The product discovery process is important because it helps teams build products that are vital to their customers, not simply nice to have. A necessary product is one that solves such a deep and genuine need for the customer that they feel unable to live without it.
In order to be effective, discovery should be broad and technology- or solution-agnostic. When teams carry out a discovery on a product they have already decided to build, it no longer is a discovery, but, instead, it becomes a requirements-gathering exercise or a validation exercise where teams seek to confirm that their solution is the best.
The discovery is off track when teams are asked “How do we make [insert name of solution] work for users?” or told to “Go find out what the user needs are for [insert name of solution]”.
A discovery should start with a broad objective such as like: “Go find out about this problem, just how big it is, and what the opportunities might be.”
Well-done discoveries ensure that any solutions proposed later are desirable to users, viable for the organization, and feasible with the technology made available.
Discovery :
Every product journey begins with Discovery. This typically happens over a fast-paced, two-week period during which we learn as much as possible about the product space, the business drivers, any existing technology or technical constraints, and the users. During the Discovery period, teams prioritize the key problems that represent the highest business and user value so that they can use this information to inform potential solutions.
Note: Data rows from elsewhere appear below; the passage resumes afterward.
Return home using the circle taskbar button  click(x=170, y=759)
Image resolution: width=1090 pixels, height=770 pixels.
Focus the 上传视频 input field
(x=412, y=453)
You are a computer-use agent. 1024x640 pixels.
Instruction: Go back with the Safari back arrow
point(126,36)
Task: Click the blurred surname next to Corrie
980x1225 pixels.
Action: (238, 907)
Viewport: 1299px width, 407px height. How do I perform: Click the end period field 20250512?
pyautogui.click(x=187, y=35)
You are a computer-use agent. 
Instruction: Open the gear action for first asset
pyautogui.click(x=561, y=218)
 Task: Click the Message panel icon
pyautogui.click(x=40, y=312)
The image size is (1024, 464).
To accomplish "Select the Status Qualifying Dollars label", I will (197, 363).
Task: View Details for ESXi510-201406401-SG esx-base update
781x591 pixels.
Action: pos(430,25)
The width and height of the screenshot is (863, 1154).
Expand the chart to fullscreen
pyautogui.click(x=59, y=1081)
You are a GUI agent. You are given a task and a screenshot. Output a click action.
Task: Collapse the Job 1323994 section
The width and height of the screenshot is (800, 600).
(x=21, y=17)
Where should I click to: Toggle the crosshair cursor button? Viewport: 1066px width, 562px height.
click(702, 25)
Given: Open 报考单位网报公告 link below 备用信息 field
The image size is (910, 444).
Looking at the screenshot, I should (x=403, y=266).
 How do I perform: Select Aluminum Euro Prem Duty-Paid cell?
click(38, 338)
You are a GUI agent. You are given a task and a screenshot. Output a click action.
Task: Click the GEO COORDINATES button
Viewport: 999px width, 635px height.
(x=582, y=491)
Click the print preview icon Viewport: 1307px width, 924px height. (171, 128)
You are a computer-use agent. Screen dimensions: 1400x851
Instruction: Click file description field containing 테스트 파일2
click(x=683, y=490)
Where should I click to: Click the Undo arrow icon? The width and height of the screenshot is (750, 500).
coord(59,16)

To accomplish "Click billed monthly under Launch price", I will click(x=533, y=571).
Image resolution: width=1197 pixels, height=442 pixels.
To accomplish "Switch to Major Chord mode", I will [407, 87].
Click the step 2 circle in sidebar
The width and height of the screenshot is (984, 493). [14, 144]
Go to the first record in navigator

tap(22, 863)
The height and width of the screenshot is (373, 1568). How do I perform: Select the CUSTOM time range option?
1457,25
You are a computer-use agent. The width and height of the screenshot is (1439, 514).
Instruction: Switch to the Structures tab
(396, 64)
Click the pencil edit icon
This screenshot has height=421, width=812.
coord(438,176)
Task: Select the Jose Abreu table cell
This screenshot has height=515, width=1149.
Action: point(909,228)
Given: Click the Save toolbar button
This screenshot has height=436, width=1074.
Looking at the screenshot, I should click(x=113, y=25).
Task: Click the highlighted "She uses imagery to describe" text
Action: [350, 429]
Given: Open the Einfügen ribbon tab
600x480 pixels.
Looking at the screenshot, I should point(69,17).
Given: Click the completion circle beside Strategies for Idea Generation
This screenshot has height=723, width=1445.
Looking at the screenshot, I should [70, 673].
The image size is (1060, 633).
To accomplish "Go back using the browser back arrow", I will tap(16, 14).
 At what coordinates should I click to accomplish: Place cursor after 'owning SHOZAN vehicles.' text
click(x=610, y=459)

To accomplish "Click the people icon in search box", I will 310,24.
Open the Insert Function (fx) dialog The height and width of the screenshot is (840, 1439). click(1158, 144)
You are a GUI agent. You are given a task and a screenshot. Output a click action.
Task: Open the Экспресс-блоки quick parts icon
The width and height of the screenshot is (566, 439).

There are three necessary actions for Discovery:
Identify your assumptions A business often begins Discovery with an opportunity or business problem they’re looking to solve. This is a strong starting point. However, it’s even more critical to validate that a solution has the desired outcome, is valuable to users, and is feasible to deliver. To do this, the full balanced team works together to build a shared understanding of the business, user, and technology motivations that make up the problem space. For example, they may talk with stakeholders about their desired outcomes and the problems they believe they’re solving (and for whom). The team may also conduct an exercise with a wide array of stakeholders and subject matter experts to identify any assumptions held about the problem space. These assumptions—particularly those that pose the most risk to product success—are key to guiding research efforts.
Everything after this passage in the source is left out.